This configures the `SavedModel` so it can be loaded by
[TensorFlow serving](/serving/serving_basic) and supports the
[Predict API](https://github.com/tensorflow/serving/blob/master/tensorflow_serving/apis/predict.proto).
To access the classify, regress, or multi-inference APIs, use the manual
`SavedModel` builder APIs or an `tf.estimator.Estimator`.

### Manually build a SavedModel

If your use case isn't covered by `tf.saved_model.simple_save`, use the manual
`tf.saved_model.builder` to create a `SavedModel`.

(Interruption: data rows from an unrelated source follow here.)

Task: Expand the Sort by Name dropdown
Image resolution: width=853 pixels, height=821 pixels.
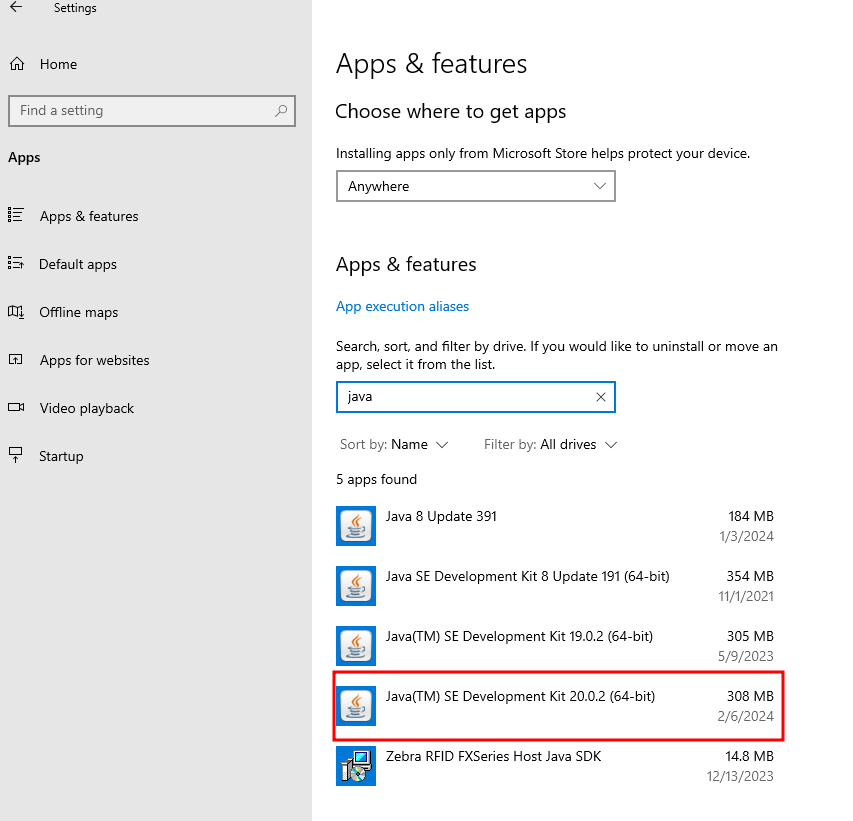Action: pyautogui.click(x=394, y=444)
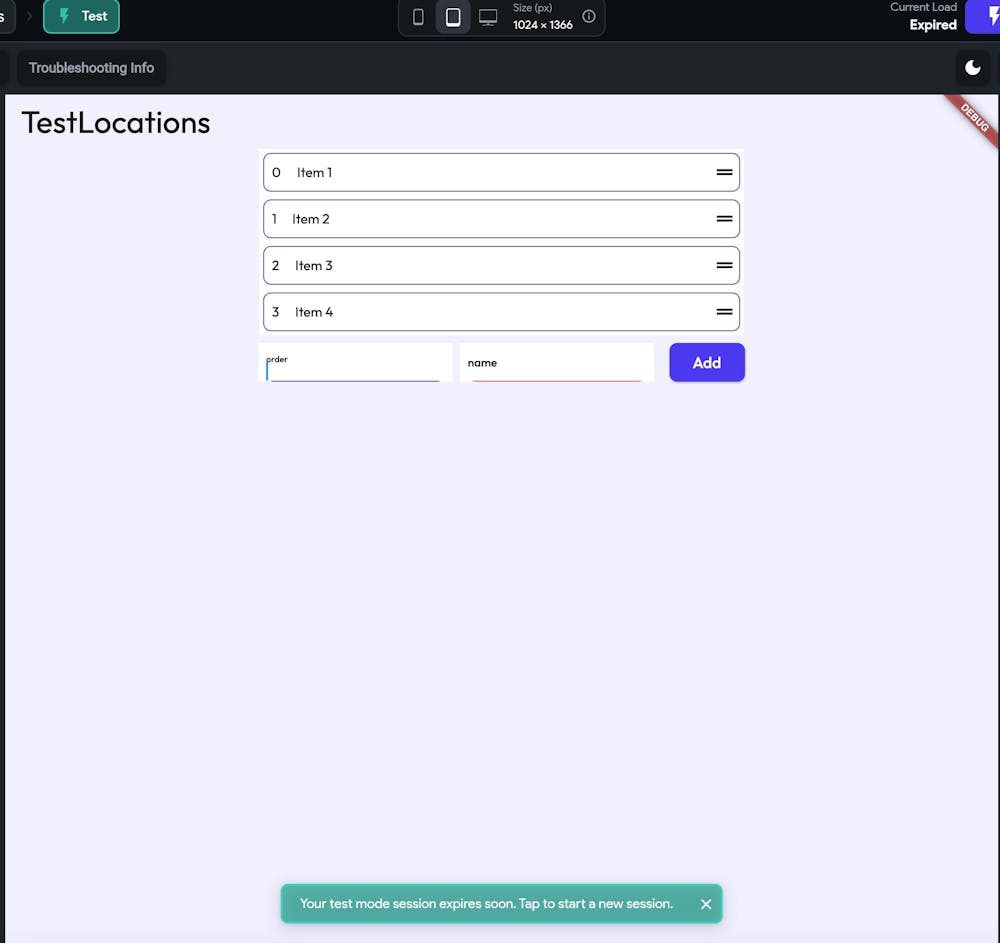Viewport: 1000px width, 943px height.
Task: Click the lightning icon next to Test
Action: (63, 16)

The `tf.saved_model.builder.SavedModelBuilder` class provides functionality to
save multiple `MetaGraphDef`s.  A **MetaGraph** is a dataflow graph, plus
its associated variables, assets, and signatures.  A **`MetaGraphDef`**
is the protocol buffer representation of a MetaGraph.  A **signature** is
the set of inputs to and outputs from a graph.

If assets need to be saved and written or copied to disk, they can be provided
when the first `MetaGraphDef` is added. If multiple `MetaGraphDef`s are
associated with an asset of the same name, only the first version is retained.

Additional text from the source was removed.